To what extent is France capable of achieving these goals? Parliament is currently reviewing a 2024-2030 military budget worth 413 billion euros ($446 billion), a nominal 40 percent increase over the 2019-2025 budget.Under Mr Macron, this will enable France to meet its NATO Commit to spend 2% gross domestic product Defensively. The new budget is clearly influenced by the war in Ukraine, which is mentioned 14 times in the relevant bill. France will modernize its nuclear deterrent, build a new generation of nuclear-powered aircraft carriers, and add 109 Caesar howitzers, 3,000 drones, and more.

Paradoxically, however, France has scaled back its purchases of some additional equipment.Air Force to get 48 new Rafale fighter jets, 15 fewer than originally planned A400M transport aircraft; the army will be reduced by 497 Griffin and Jaguar armored vehicles. “Because we’re trying to do everything at the same time, we’re spreading out rather than setting priorities,” said Hélène Conway-Mouret, a Socialist senator on the armed services committee.

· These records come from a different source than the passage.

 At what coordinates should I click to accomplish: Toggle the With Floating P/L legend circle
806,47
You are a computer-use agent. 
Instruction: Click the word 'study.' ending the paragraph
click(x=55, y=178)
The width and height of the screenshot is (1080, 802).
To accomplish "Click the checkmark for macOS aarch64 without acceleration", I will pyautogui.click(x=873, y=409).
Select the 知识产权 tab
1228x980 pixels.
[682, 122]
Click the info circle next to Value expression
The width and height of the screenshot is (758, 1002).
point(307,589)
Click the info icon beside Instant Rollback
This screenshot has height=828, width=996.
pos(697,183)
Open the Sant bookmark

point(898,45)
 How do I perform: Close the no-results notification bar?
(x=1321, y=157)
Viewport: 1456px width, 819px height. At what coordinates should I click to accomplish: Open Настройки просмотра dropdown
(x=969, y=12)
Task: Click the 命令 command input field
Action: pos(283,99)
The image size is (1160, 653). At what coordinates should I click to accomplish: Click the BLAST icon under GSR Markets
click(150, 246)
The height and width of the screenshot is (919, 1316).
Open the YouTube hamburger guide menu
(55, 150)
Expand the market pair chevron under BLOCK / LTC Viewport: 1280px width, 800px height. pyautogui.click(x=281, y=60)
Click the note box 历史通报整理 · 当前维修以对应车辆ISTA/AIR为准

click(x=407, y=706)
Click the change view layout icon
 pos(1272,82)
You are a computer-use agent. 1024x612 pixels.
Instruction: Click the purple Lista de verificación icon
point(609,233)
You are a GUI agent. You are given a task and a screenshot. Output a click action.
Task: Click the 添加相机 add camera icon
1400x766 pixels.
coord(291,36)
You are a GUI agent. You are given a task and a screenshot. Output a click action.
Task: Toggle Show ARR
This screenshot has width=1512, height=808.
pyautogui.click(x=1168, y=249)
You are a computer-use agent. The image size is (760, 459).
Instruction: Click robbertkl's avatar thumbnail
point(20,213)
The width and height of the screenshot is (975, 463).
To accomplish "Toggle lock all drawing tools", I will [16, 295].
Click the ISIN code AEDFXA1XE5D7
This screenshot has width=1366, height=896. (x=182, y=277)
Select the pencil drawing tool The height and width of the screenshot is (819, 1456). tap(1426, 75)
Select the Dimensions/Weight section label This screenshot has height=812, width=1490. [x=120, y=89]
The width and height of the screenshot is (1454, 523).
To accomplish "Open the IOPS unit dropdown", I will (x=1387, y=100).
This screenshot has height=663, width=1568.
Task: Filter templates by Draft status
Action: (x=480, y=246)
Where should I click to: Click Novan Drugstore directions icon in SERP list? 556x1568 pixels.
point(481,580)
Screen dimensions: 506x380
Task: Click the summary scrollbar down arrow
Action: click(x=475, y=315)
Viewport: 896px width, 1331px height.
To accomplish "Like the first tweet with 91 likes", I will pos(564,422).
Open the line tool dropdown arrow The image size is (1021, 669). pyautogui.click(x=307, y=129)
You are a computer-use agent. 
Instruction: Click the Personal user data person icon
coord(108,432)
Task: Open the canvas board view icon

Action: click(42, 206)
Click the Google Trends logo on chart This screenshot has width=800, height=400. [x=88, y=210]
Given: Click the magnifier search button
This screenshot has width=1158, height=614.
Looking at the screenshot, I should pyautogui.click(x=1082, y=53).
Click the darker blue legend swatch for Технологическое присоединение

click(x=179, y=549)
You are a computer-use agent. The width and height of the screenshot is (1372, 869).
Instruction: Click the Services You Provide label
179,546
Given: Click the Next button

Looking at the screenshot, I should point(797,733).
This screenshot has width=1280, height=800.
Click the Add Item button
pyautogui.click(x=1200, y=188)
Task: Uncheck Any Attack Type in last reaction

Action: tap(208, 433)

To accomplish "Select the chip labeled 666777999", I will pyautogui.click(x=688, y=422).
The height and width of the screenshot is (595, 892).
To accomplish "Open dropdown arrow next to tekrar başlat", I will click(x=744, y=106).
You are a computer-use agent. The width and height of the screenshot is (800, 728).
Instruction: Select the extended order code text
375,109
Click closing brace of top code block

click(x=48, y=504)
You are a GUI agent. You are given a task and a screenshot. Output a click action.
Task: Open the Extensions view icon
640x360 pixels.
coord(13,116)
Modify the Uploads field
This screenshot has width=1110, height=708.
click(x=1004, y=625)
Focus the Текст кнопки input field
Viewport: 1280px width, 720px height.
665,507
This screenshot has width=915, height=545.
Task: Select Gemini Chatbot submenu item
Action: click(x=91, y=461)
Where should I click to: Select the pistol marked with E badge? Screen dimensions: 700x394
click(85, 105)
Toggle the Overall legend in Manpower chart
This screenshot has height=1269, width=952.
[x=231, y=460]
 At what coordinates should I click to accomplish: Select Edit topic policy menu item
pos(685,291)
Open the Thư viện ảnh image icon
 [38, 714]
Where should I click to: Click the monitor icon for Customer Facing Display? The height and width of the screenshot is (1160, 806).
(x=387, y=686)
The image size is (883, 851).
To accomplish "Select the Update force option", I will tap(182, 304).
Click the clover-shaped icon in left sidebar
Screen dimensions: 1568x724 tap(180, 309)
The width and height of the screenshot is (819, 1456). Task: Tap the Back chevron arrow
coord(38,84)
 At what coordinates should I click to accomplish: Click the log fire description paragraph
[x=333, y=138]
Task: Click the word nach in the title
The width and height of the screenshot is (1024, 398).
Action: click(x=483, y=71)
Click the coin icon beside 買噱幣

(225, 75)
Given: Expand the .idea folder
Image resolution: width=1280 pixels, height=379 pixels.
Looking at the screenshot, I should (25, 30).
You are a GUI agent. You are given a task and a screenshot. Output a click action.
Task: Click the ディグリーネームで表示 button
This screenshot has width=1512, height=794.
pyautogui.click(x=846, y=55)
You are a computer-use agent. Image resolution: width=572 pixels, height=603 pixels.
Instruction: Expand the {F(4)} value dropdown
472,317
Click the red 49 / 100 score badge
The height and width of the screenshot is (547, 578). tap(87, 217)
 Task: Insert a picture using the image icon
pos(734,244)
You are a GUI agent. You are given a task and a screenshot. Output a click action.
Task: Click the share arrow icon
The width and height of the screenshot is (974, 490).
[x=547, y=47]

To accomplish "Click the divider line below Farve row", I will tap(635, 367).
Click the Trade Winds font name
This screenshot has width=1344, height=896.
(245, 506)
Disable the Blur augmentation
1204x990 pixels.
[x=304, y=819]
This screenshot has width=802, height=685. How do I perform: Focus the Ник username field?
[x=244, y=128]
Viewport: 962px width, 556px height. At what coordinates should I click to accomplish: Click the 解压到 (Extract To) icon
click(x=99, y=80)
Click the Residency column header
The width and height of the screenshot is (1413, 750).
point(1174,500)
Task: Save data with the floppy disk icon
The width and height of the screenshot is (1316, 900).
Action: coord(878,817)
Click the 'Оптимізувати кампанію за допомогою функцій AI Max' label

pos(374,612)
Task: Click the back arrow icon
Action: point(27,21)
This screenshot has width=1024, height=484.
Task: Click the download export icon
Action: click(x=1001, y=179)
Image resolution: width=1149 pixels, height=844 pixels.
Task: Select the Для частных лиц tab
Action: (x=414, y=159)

The general countered that the new budget “points us in the right direction”, even if its full impact won’t be felt until 2030. Critics of the program, he argues, have failed to understand the importance of capable forces rather than large ones. He insisted that the number of tanks, ships and aircraft had not grown as rapidly as expected precisely because “consistency” had been prioritized. “The important thing is that if you buy a tank, you have people who are trained, who have ammunition to train on, and spare parts to take it into the field,” General Burkhard said, making “an army ready to parade on National Day , but not yet ready for war” is meaningless.